Within the listing below, filter for "field" and copy every matching line.

════════════════

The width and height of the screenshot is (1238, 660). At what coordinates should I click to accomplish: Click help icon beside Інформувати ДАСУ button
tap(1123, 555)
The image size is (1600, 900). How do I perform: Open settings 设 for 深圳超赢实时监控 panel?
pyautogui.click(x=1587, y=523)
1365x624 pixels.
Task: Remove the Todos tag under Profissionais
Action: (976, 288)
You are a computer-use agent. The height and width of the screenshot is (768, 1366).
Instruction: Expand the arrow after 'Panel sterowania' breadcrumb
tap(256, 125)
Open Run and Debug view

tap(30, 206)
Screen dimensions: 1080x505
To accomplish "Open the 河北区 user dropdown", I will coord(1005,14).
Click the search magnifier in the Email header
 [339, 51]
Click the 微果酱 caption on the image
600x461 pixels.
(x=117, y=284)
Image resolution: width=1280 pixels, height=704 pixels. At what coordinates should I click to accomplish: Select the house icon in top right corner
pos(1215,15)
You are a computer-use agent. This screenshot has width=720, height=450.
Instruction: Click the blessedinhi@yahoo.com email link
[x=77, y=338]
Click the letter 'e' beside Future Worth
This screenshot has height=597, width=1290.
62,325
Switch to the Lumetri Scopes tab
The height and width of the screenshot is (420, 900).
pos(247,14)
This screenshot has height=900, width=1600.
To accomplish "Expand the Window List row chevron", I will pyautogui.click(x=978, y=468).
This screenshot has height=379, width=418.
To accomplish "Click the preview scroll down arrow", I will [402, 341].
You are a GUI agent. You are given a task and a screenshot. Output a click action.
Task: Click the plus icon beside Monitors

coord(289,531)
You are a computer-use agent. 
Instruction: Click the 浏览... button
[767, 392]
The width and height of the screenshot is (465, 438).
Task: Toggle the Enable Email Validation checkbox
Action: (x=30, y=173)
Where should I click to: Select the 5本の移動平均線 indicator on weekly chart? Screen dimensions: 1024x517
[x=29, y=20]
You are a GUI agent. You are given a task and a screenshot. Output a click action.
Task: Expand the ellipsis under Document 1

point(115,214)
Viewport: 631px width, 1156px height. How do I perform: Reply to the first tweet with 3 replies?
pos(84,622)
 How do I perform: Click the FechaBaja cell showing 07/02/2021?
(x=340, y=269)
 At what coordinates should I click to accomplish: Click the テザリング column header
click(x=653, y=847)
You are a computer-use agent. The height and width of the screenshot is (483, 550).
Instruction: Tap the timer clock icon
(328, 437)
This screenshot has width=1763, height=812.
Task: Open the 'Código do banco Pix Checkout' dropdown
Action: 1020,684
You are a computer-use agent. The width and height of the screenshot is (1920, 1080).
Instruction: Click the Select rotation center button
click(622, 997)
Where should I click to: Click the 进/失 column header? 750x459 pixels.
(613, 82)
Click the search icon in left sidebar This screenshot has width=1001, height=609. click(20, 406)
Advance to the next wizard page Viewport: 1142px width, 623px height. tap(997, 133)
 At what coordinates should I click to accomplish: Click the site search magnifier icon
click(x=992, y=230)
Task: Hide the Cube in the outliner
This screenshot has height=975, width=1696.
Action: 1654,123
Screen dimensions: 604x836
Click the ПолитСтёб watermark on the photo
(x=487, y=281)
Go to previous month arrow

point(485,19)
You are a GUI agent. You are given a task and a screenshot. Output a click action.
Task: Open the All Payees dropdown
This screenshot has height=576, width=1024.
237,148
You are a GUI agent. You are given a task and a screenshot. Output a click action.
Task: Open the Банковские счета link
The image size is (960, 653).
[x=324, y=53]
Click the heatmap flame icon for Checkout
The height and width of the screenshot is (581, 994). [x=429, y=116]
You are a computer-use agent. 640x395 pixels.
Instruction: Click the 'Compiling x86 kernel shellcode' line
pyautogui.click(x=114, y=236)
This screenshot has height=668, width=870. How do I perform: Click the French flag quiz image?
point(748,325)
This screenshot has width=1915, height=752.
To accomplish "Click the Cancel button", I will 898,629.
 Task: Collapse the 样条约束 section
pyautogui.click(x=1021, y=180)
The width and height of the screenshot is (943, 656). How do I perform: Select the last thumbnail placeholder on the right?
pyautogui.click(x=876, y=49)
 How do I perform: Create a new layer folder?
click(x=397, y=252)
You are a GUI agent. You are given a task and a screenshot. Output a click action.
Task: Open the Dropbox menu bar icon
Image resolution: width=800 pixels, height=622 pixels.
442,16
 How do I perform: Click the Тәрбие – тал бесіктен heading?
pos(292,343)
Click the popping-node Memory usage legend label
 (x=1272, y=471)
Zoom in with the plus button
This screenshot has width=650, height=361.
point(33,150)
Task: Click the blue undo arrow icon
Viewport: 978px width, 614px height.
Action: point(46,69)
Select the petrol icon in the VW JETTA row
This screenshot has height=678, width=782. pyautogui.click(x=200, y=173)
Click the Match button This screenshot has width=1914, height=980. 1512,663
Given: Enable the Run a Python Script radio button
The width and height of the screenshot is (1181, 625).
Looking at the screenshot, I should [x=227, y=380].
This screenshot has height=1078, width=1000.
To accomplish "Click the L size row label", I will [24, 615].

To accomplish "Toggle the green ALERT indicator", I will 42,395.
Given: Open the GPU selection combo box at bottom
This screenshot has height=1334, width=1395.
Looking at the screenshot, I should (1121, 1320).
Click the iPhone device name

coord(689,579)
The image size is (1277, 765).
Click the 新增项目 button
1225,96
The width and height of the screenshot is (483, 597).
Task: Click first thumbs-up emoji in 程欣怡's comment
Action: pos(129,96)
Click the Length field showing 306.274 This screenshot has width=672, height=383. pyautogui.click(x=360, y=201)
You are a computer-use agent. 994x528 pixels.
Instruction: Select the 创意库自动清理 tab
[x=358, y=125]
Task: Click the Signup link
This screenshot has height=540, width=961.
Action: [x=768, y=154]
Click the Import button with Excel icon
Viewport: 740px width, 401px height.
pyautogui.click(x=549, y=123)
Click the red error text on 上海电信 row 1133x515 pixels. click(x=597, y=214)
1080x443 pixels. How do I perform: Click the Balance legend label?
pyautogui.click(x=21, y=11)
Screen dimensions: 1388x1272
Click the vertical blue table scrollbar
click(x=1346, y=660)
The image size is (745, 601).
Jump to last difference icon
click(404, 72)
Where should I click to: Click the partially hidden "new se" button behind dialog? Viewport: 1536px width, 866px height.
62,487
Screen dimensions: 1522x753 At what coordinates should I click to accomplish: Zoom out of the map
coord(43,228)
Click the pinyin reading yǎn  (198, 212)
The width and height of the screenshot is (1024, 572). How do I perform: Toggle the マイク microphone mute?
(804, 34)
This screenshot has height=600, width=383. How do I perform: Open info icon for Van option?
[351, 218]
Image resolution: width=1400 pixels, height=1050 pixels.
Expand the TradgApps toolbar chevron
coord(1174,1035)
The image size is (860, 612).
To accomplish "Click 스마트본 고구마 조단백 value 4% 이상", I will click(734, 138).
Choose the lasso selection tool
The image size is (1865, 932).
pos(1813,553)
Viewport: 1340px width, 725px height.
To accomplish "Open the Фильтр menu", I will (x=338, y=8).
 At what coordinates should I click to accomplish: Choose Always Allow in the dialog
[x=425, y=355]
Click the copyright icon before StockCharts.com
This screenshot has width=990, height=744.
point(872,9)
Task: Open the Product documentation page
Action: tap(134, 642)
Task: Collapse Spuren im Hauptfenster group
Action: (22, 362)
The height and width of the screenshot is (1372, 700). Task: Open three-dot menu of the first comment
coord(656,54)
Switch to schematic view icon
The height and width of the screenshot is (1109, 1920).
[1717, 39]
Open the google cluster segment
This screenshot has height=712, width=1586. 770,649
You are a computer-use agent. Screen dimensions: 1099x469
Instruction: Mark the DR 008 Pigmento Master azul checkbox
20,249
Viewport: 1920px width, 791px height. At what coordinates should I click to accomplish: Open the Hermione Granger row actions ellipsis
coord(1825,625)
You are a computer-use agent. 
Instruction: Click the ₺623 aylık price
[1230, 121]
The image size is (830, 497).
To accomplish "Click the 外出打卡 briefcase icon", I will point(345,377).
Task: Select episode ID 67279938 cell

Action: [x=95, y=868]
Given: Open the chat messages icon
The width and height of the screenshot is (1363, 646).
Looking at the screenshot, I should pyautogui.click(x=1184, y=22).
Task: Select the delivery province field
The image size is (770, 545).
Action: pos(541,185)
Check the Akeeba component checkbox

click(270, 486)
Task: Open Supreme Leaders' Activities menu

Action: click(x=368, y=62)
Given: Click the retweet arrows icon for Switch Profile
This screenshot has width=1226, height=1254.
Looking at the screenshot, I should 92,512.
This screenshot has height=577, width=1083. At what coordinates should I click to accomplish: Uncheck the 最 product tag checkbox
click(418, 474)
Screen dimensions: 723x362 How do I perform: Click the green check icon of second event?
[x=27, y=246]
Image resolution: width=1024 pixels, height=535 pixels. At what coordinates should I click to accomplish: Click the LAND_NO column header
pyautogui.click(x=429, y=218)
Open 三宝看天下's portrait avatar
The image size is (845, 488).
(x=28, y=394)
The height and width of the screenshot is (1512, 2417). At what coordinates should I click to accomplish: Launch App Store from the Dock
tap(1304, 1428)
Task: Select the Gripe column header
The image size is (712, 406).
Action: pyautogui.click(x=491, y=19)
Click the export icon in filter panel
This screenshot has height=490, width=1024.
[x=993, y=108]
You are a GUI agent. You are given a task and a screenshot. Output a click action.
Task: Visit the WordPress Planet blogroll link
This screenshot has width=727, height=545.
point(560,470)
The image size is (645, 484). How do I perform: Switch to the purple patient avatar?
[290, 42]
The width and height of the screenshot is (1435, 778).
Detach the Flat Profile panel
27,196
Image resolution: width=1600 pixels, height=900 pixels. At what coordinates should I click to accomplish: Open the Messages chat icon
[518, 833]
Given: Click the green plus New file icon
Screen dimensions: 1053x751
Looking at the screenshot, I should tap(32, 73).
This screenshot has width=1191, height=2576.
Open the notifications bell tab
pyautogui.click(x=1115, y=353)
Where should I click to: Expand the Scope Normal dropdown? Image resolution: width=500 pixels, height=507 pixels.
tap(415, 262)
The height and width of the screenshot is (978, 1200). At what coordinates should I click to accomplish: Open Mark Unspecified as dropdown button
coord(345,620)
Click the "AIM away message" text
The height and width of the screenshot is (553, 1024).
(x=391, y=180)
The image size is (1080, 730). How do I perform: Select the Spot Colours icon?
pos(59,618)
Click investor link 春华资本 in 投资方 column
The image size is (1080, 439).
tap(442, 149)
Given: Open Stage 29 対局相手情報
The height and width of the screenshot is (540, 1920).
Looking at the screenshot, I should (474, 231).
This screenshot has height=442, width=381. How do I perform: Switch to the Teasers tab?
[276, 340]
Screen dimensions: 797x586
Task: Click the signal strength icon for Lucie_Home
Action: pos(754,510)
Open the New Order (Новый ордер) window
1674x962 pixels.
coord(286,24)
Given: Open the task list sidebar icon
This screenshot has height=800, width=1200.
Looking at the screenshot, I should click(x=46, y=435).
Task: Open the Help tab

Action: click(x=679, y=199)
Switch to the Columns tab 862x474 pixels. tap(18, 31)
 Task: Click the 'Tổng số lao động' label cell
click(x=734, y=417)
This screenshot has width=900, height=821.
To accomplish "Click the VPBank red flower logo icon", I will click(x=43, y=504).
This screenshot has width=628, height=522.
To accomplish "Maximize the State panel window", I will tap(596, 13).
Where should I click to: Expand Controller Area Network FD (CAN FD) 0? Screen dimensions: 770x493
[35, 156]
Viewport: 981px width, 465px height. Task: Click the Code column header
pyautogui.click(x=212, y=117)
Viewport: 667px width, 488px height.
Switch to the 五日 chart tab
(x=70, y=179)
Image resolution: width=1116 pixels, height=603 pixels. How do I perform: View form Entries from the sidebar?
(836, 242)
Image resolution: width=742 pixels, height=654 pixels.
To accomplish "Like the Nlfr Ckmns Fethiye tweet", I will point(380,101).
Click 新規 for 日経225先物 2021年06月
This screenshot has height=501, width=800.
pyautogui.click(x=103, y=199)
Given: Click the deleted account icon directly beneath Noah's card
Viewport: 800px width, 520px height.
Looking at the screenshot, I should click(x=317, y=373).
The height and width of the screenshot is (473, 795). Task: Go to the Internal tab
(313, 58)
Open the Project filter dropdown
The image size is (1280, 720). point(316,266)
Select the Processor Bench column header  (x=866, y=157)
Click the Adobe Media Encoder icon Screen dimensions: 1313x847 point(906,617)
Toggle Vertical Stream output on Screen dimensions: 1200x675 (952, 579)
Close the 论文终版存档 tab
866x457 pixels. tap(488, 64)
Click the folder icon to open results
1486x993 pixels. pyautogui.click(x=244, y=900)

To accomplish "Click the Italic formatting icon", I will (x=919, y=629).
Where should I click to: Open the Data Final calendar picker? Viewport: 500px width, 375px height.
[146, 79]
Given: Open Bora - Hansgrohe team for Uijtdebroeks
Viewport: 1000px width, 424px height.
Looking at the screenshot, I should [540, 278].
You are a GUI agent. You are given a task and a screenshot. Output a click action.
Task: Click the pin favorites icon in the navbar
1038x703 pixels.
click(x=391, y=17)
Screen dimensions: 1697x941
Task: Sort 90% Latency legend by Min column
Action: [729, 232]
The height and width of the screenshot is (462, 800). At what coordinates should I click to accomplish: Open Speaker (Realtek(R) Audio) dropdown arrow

════════════════

#### Exercise response
Click the Length field showing 306.274 This screenshot has width=672, height=383. pyautogui.click(x=360, y=201)
Task: Select the delivery province field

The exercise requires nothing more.